───── STORED DATA ─────
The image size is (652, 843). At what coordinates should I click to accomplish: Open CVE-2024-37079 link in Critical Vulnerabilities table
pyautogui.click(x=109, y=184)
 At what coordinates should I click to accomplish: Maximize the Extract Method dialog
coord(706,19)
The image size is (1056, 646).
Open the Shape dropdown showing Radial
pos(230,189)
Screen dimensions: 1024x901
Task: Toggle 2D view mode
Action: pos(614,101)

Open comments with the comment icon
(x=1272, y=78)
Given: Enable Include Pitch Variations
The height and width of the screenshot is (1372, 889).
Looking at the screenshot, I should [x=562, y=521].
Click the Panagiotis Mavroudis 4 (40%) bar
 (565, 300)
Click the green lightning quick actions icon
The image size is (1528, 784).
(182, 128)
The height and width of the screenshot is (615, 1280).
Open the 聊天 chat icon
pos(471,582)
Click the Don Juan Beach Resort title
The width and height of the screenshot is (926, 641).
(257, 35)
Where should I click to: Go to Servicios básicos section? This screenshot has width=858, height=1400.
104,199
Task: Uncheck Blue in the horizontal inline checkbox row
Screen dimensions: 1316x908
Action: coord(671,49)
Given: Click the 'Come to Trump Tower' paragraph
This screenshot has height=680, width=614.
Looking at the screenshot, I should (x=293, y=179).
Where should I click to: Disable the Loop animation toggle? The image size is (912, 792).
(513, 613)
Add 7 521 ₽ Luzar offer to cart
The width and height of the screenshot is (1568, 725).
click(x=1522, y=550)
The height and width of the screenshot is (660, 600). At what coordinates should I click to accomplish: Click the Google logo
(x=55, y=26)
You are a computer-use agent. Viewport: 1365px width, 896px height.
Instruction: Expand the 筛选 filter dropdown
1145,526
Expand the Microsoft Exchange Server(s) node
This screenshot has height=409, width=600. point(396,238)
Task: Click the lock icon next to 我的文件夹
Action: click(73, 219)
─────
SHORT EXERCISE:
Rewrite the material above with every "The image size is" changed to "The screenshot size is" and nothing else altered.

RESPONSE TO THE TASK:
The screenshot size is (652, 843). At what coordinates should I click to accomplish: Open CVE-2024-37079 link in Critical Vulnerabilities table
pyautogui.click(x=109, y=184)
 At what coordinates should I click to accomplish: Maximize the Extract Method dialog
coord(706,19)
The screenshot size is (1056, 646).
Open the Shape dropdown showing Radial
pos(230,189)
Screen dimensions: 1024x901
Task: Toggle 2D view mode
Action: pos(614,101)

Open comments with the comment icon
(x=1272, y=78)
Given: Enable Include Pitch Variations
The height and width of the screenshot is (1372, 889).
Looking at the screenshot, I should [x=562, y=521].
Click the Panagiotis Mavroudis 4 (40%) bar
 (565, 300)
Click the green lightning quick actions icon
The screenshot size is (1528, 784).
(182, 128)
The height and width of the screenshot is (615, 1280).
Open the 聊天 chat icon
pos(471,582)
Click the Don Juan Beach Resort title
The width and height of the screenshot is (926, 641).
(257, 35)
Where should I click to: Go to Servicios básicos section? This screenshot has width=858, height=1400.
104,199
Task: Uncheck Blue in the horizontal inline checkbox row
Screen dimensions: 1316x908
Action: coord(671,49)
Given: Click the 'Come to Trump Tower' paragraph
This screenshot has height=680, width=614.
Looking at the screenshot, I should (x=293, y=179).
Where should I click to: Disable the Loop animation toggle? The screenshot size is (912, 792).
(513, 613)
Add 7 521 ₽ Luzar offer to cart
The width and height of the screenshot is (1568, 725).
click(x=1522, y=550)
The height and width of the screenshot is (660, 600). At what coordinates should I click to accomplish: Click the Google logo
(x=55, y=26)
You are a computer-use agent. Viewport: 1365px width, 896px height.
Instruction: Expand the 筛选 filter dropdown
1145,526
Expand the Microsoft Exchange Server(s) node
This screenshot has height=409, width=600. point(396,238)
Task: Click the lock icon next to 我的文件夹
Action: click(73, 219)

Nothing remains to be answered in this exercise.